The first part of that is a find command to find the files you want to change. You may need to modify that appropriately. The "xargs" command takes every file the find found and applies the "sed" command to it. The "sed" command takes every instance of "from" and replaces it with "to". That's a standard regular expression, so modify it as you need.

Paul Tomblin
it doesn't seem like this command is recursing into subdirectories. is there something i'm doing wrong?
blackrobot
What makes you think it's not recursing into directories?
Paul Tomblin
the text files in the subdirectories are not making the changes. what i want it to do is this: change occurrences of some.ip.address to somewebsite.com in all subdirs.
blackrobot
Replace the "sed" with "echo" and make sure it's finding all your files.
Paul Tomblin
If that change shows you that it's finding your files, then the fault is in your regular expression. Post what you're using in the 's/some.ip.address/somewebsite.com/g' part of the sed command.
Paul Tomblin
for the sed part i'm using: find . -type f -print0 | xargs -0 -n 1 sed -i -e 's/some.\ip\.address/somewebsite\.com/g'
blackrobot
* i meant "some\.ip\.address"...
blackrobot
Try "find . -type f -print0 | xargs -0 -n 1 grep -l 'some\.ip\.address'" to see if it's actually finding your ip address.
Paul Tomblin
It's also possible you have an old version of sed that doesn't support -i.
Paul Tomblin
if i look at sed --help, it shows this:-i[SUFFIX], --in-place[=SUFFIX]edit files in place (makes backup if extension supplied)
blackrobot
i'm sure i'll get it working, thanks for your help!
blackrobot
+2  A: 

As Paul said, you want to first find the files you want to edit and then edit them. An alternative to using find is to use GNU grep (the default on Ubuntu), e.g.:

grep -r -l from . | xargs -0 -n 1 sed -i -e 's/from/to/g'

You can also use ack-grep (sudo apt-get install ack-grep or visit http://petdance.com/ack/) as well, if you know you only want a certain type of file, and want to ignore things in version control directories. e.g., if you only want text files,

ack -l --text from | xargs -0 -n 1 sed -i -e 's/from/to/g'

An alternative to using sed is to use perl which can process multiple files per command, e.g.,

grep -r -l from . | xargs perl -pi.bak -e 's/from/to/g'

Here, perl is told to edit in place, making a .bak file first.

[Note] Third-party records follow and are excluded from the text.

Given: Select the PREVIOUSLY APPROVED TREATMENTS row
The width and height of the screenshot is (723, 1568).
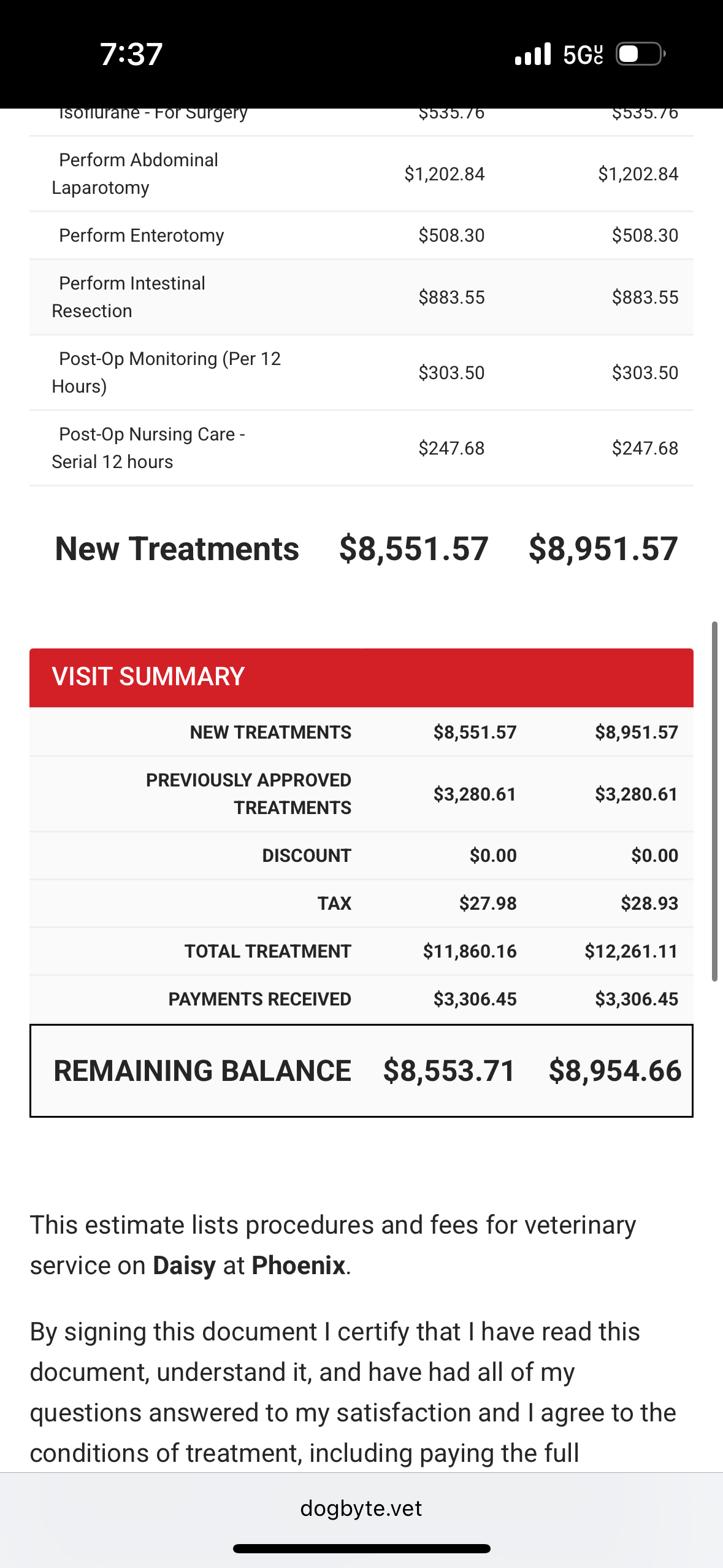Looking at the screenshot, I should pos(361,794).
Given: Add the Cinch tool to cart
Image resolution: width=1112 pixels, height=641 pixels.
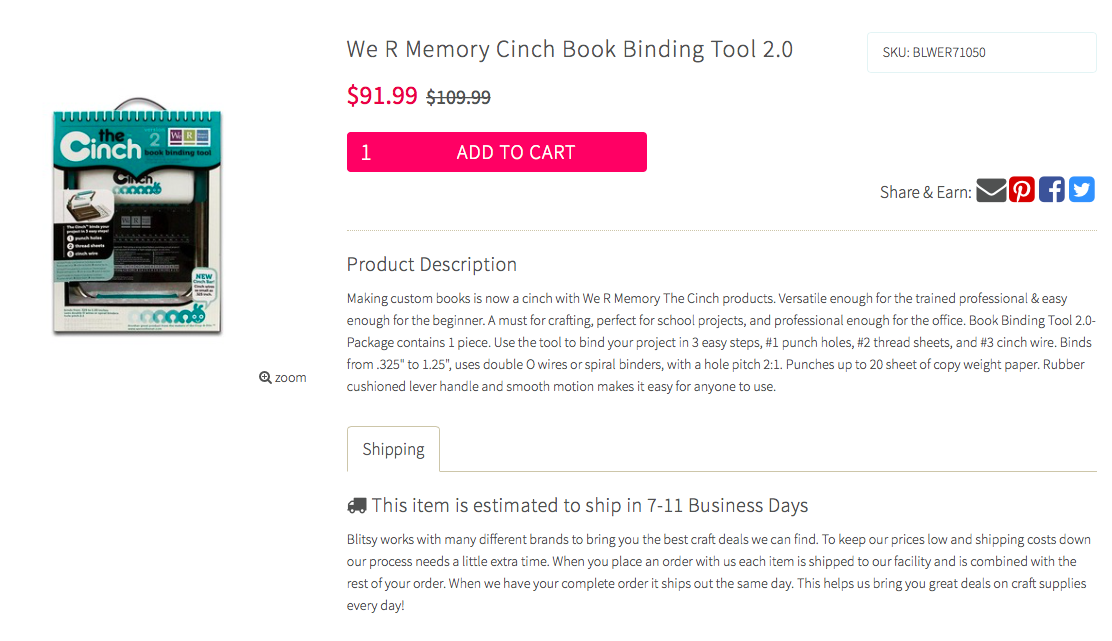Looking at the screenshot, I should tap(516, 152).
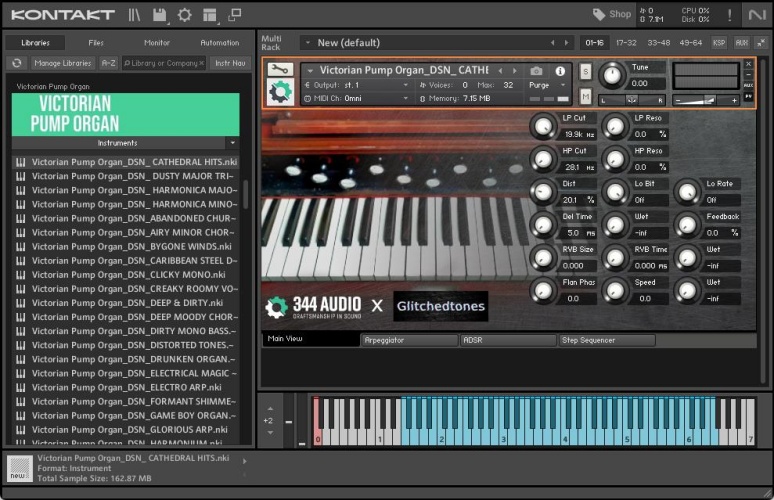Image resolution: width=774 pixels, height=500 pixels.
Task: Mute the instrument with the M button
Action: click(x=585, y=97)
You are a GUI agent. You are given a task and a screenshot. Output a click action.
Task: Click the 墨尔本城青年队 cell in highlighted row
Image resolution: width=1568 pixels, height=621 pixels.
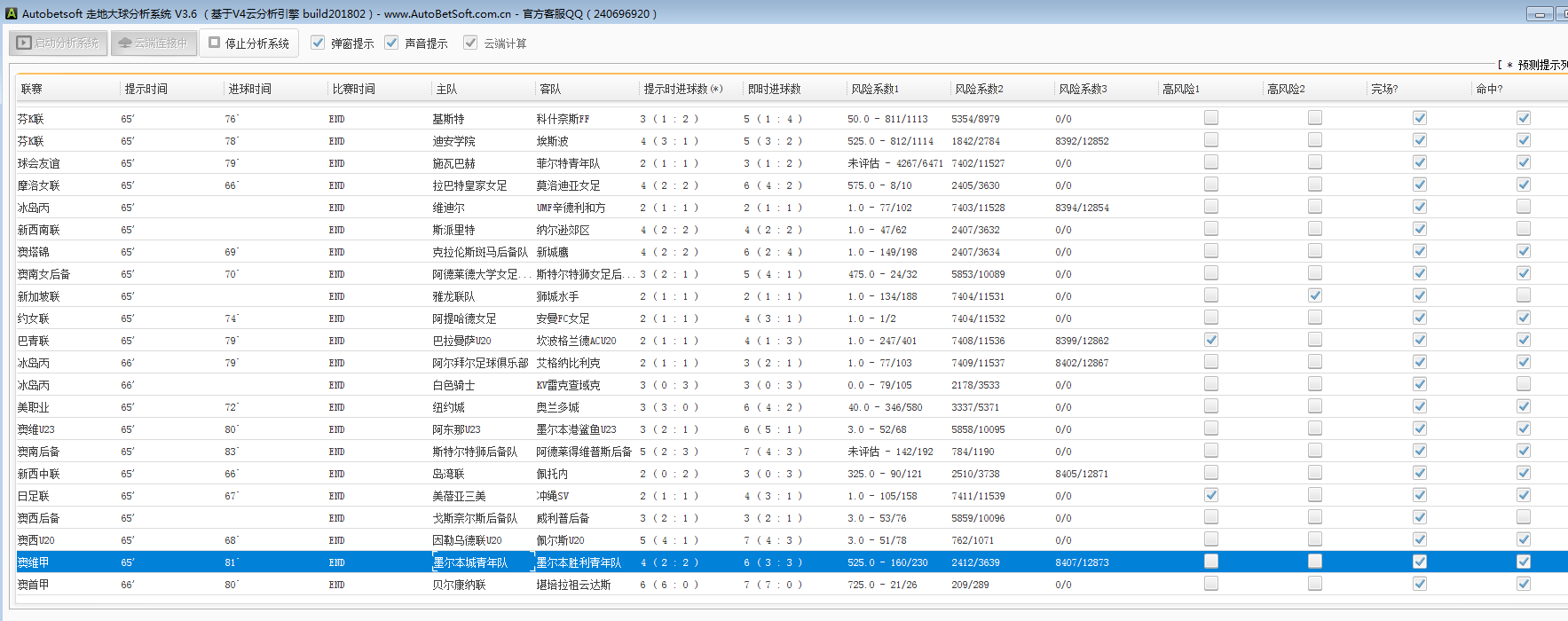[470, 562]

You can combine any of the left-hand sides of the pipe with the right-hand sides, depending on your preference.

Emil
You can avoid version control directories in "find" using the "-prune" command. For instance "find . -name RCS -prune -o -type f -print0"
Paul Tomblin
True, though it requires less brainpower to have a tool like ack handle it for you.